## DATASET RECORDS

▼▼▼

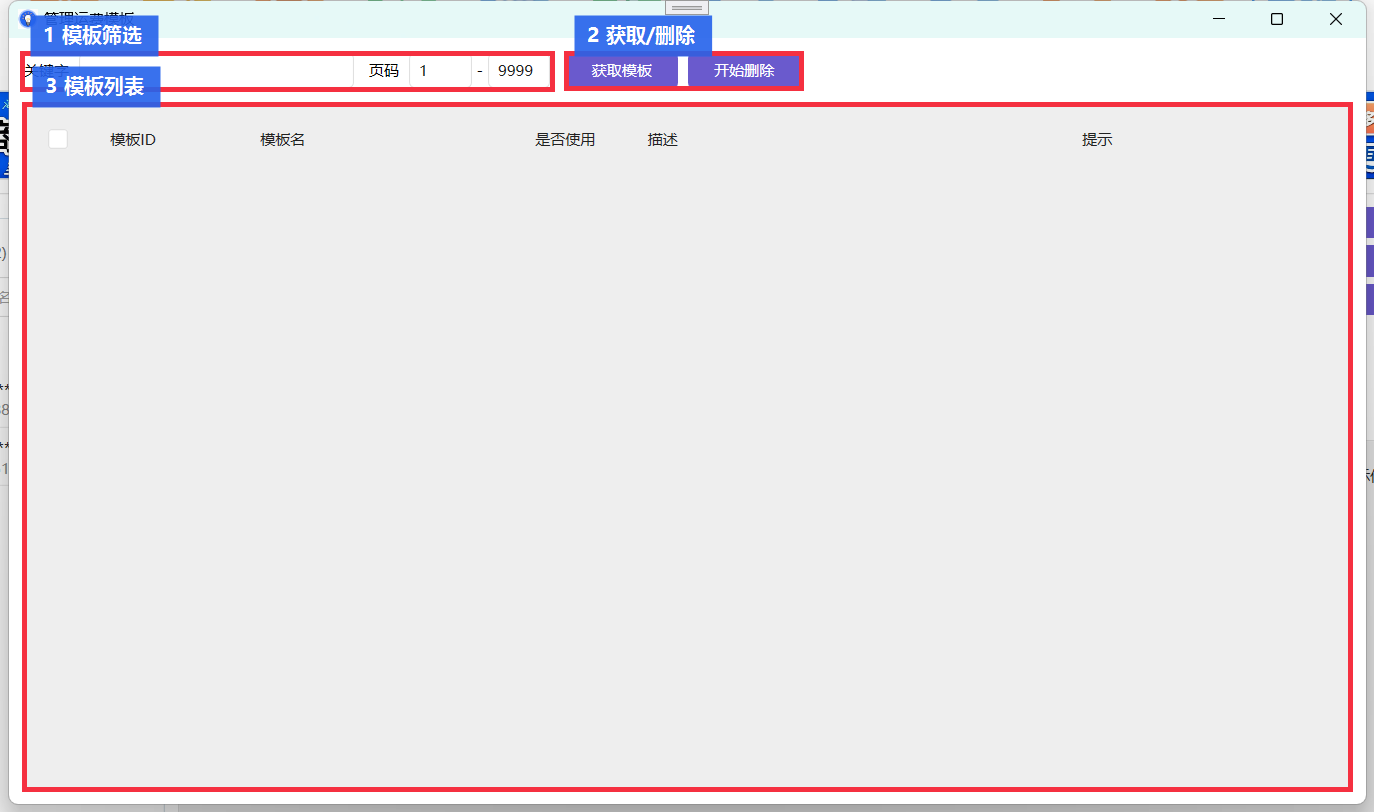Click the start page number field showing 1
This screenshot has width=1374, height=812.
click(x=440, y=71)
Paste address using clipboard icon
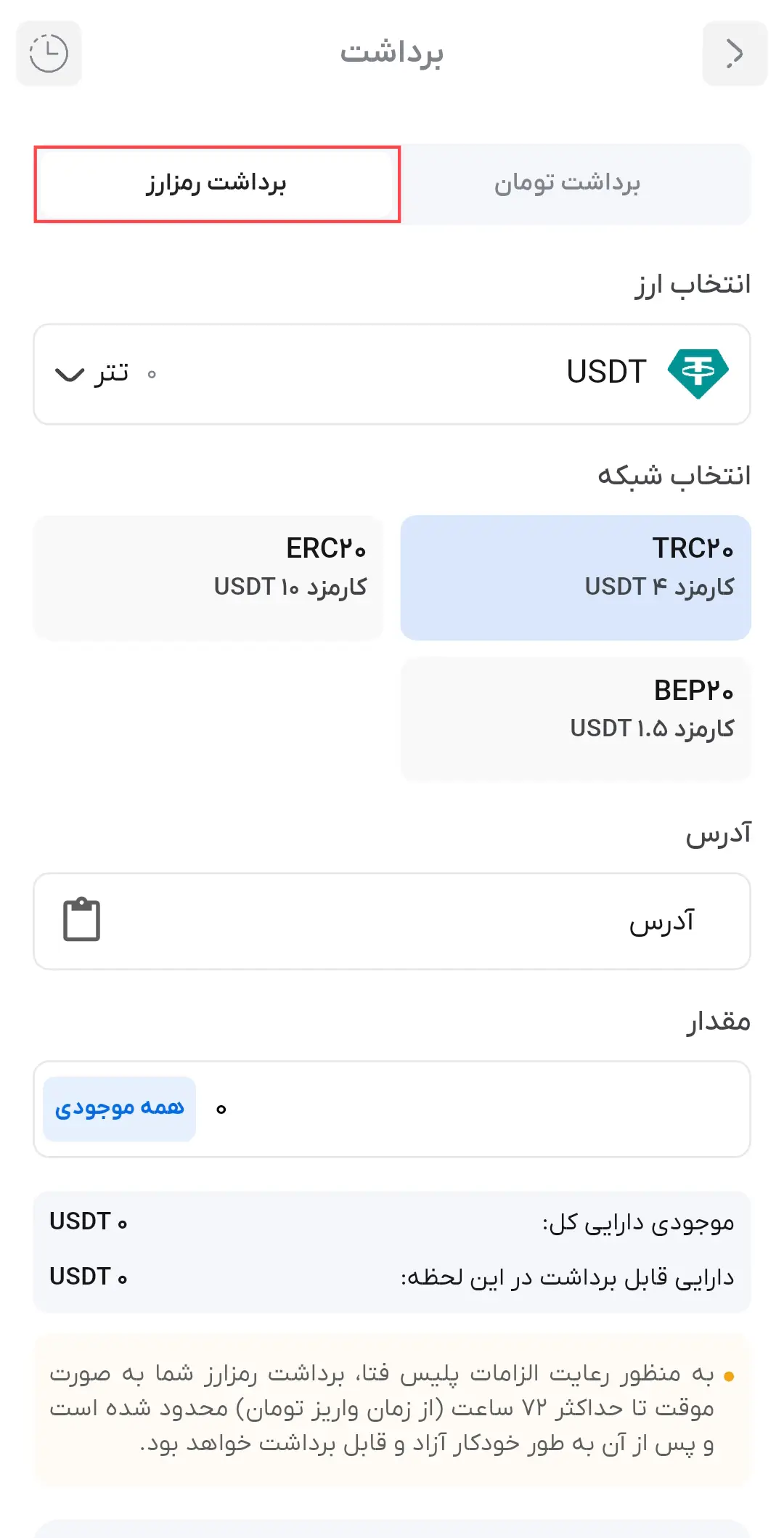Viewport: 784px width, 1538px height. pyautogui.click(x=81, y=920)
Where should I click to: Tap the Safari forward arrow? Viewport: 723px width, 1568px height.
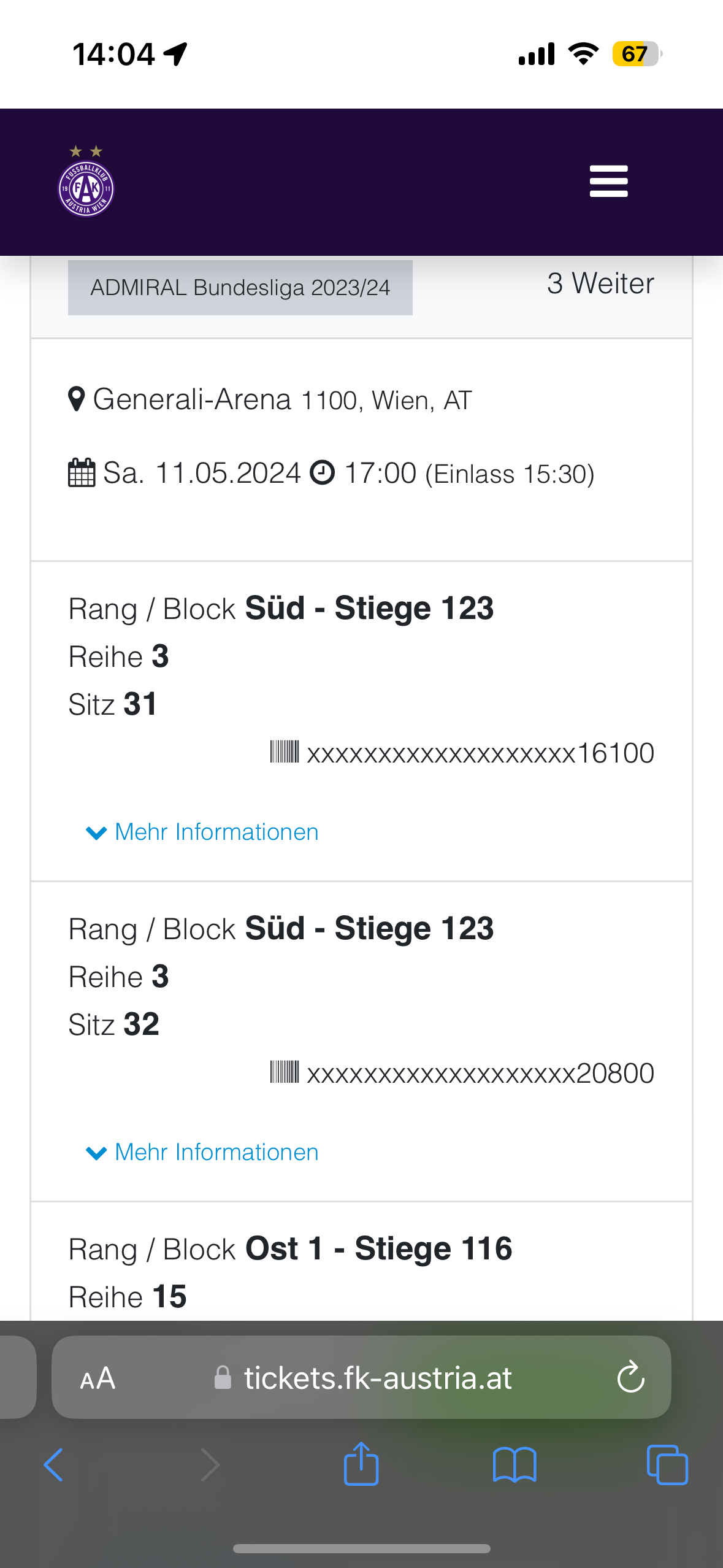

▲▲▲

## EXERCISE PROMPT
The response must restate exactly the lines from the one containing "Paste address using clipboard icon" through the end of the records above and must leave out all pictures.

## REPLY TO THE TASK
Paste address using clipboard icon
Viewport: 784px width, 1538px height. pyautogui.click(x=81, y=920)
Where should I click to: Tap the Safari forward arrow? Viewport: 723px width, 1568px height.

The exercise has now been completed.